As of February 24, attacks on memcached started to be reported frequently and the number of attacks is increasing day by day. Mitigating this type of attack can be done in several ways, but the simplest is to turn off udp on source port 11211. Alternative solution

We open the /etc/sysconfig/memcached file with text
We change the section that says OPTIONS=”” to OPTIONS=”-l 127.0.0.1″.
We save the file
We restart memcached with the command /etc/init.d/memcached restartt.
Steps to be taken for security:
Before following the steps on the Memcache side, you should restrict access to TCP/UDP 11211 port on the firewall. Some architectures may require external access to Memcache. For this, you must create rules on IPtables (firewalld in CentOS 7.x).

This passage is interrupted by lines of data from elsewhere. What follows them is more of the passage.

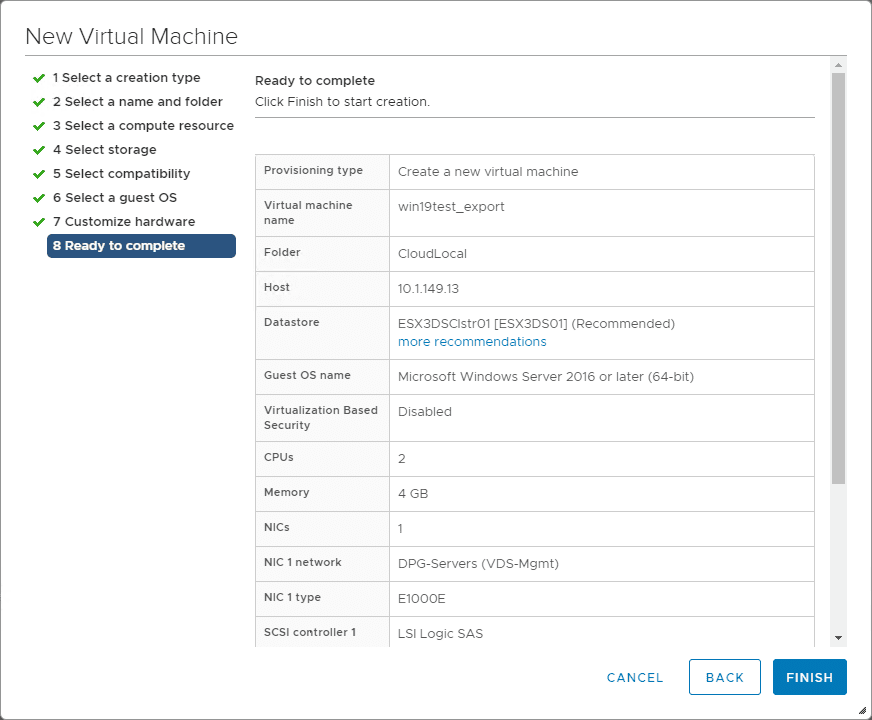Open the more recommendations link
This screenshot has width=872, height=720.
pos(472,342)
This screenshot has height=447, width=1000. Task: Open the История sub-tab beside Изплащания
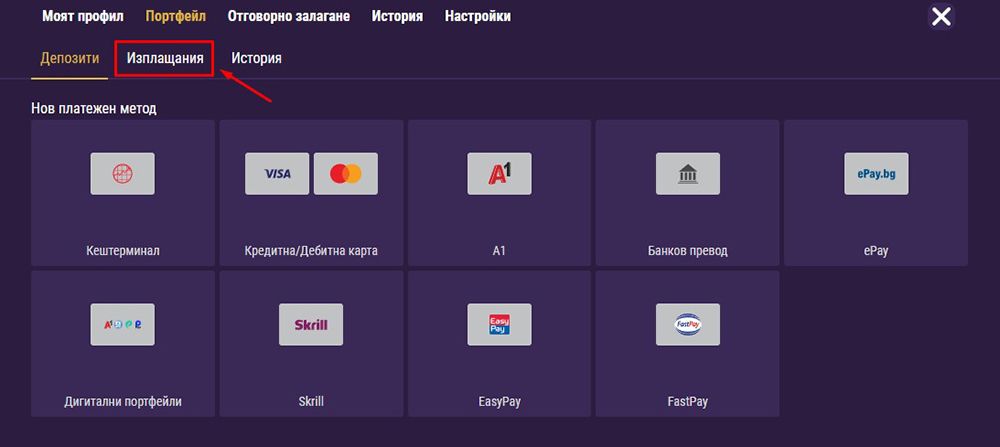[x=256, y=59]
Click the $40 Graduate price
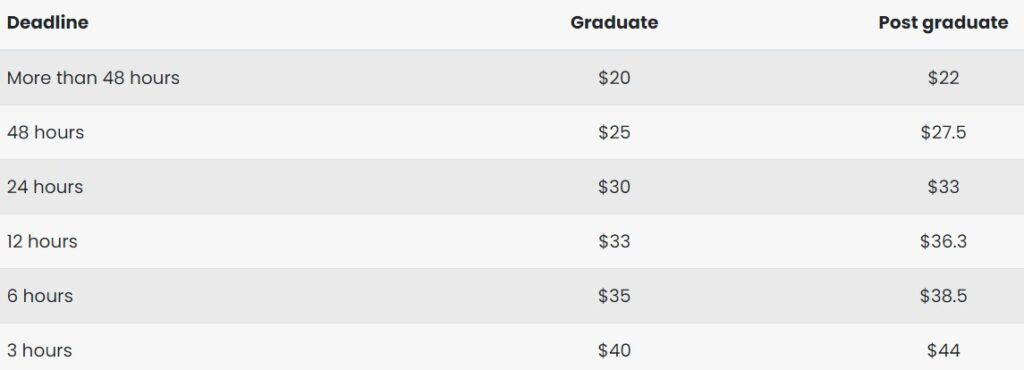The image size is (1024, 370). pos(614,350)
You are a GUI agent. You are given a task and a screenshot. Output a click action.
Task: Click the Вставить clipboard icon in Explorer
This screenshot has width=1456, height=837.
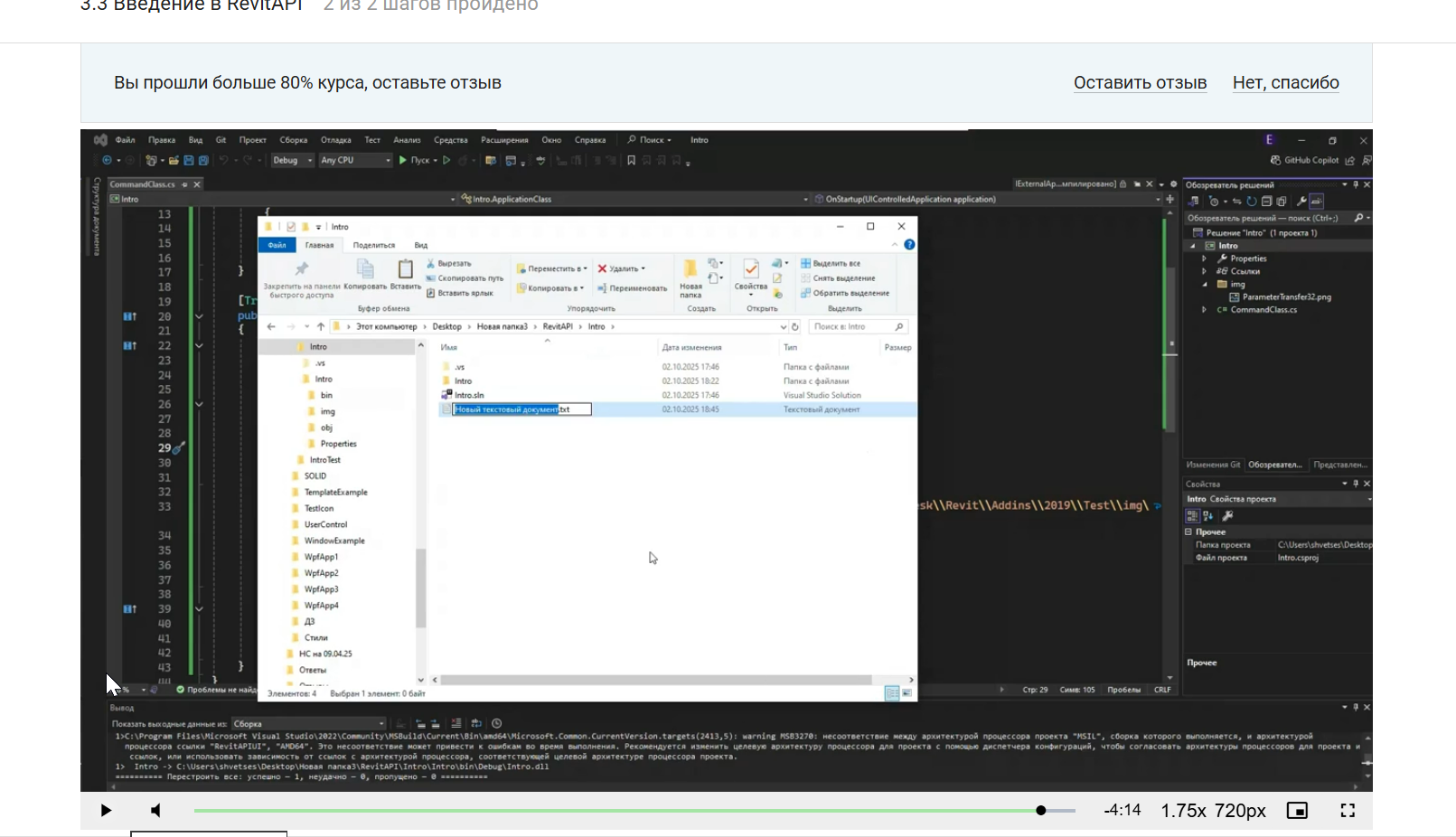(x=405, y=269)
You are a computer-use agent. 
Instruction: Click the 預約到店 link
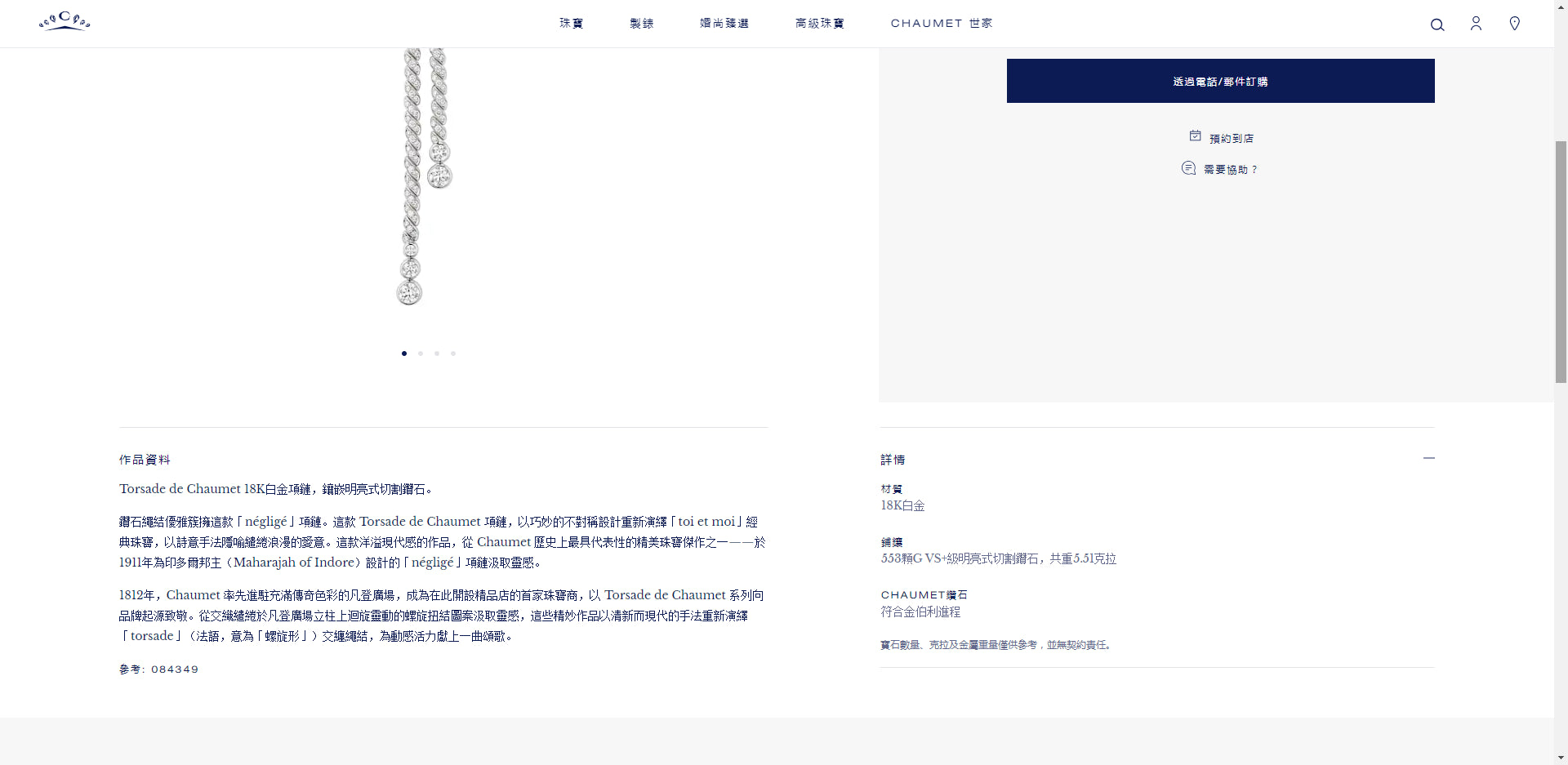[1231, 139]
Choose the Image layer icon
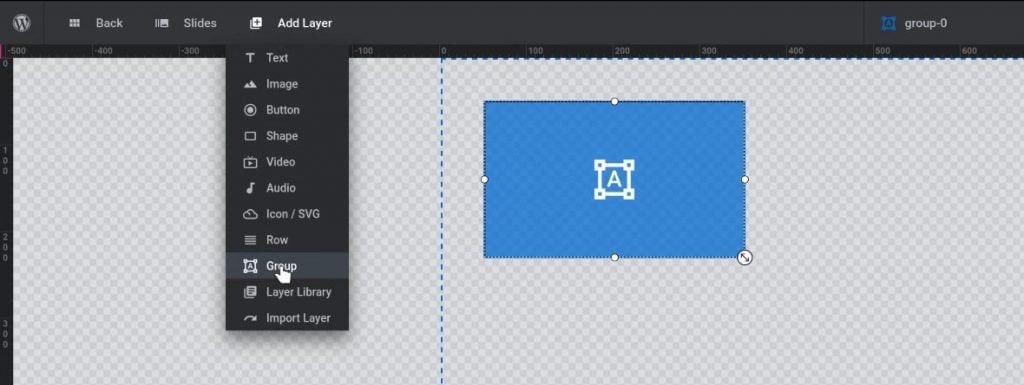 point(250,84)
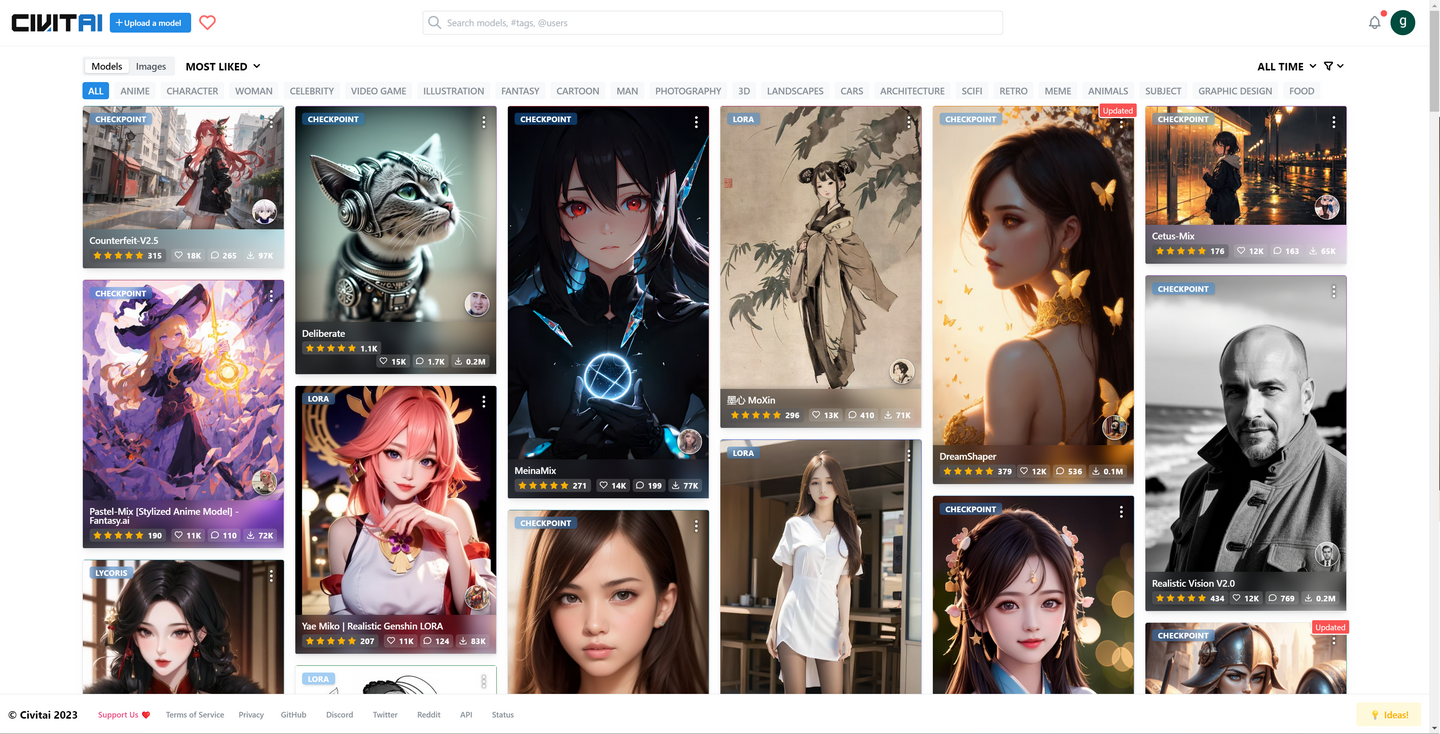Toggle the ANIME category filter
Screen dimensions: 1440x734
coord(135,90)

Use the following lines for access permission
iptables -I INPUT -p tcp -s X.X.X.X –dport 11211 -j ACCEPT
iptables -I INPUT -p udp -s X.X.X.X –dport 11211 -j ACCEPT

Type the IP addresses that will access X.X.X.X. Make sure the ACCEPT rules are above the DROP rules when adding the rules.

Then, disable the public access of this port using the following lines.

iptables -I INPUT -p tcp -s 0.0.0.0/0 –dport 11211 -j DROP
iptables -I INPUT -p udp -s 0.0.0.0/0 –dport 11211 -j DROP

Note: Check the rule order with the output of iptables -L at the end of this process. If the DROP rules are before ACCEPT you may run into problems. You should have your ACCEPT rules at the top and your DROP rules at the bottom.

Since Memcache is a structure that can be run on Windows, the necessary config arrangement must be made on Windows servers as well. You should also make listening from Local IP via the config in Windows and drop all other requests by defining the scope (Whitelist IP) for port 11211 via Windows Firewall.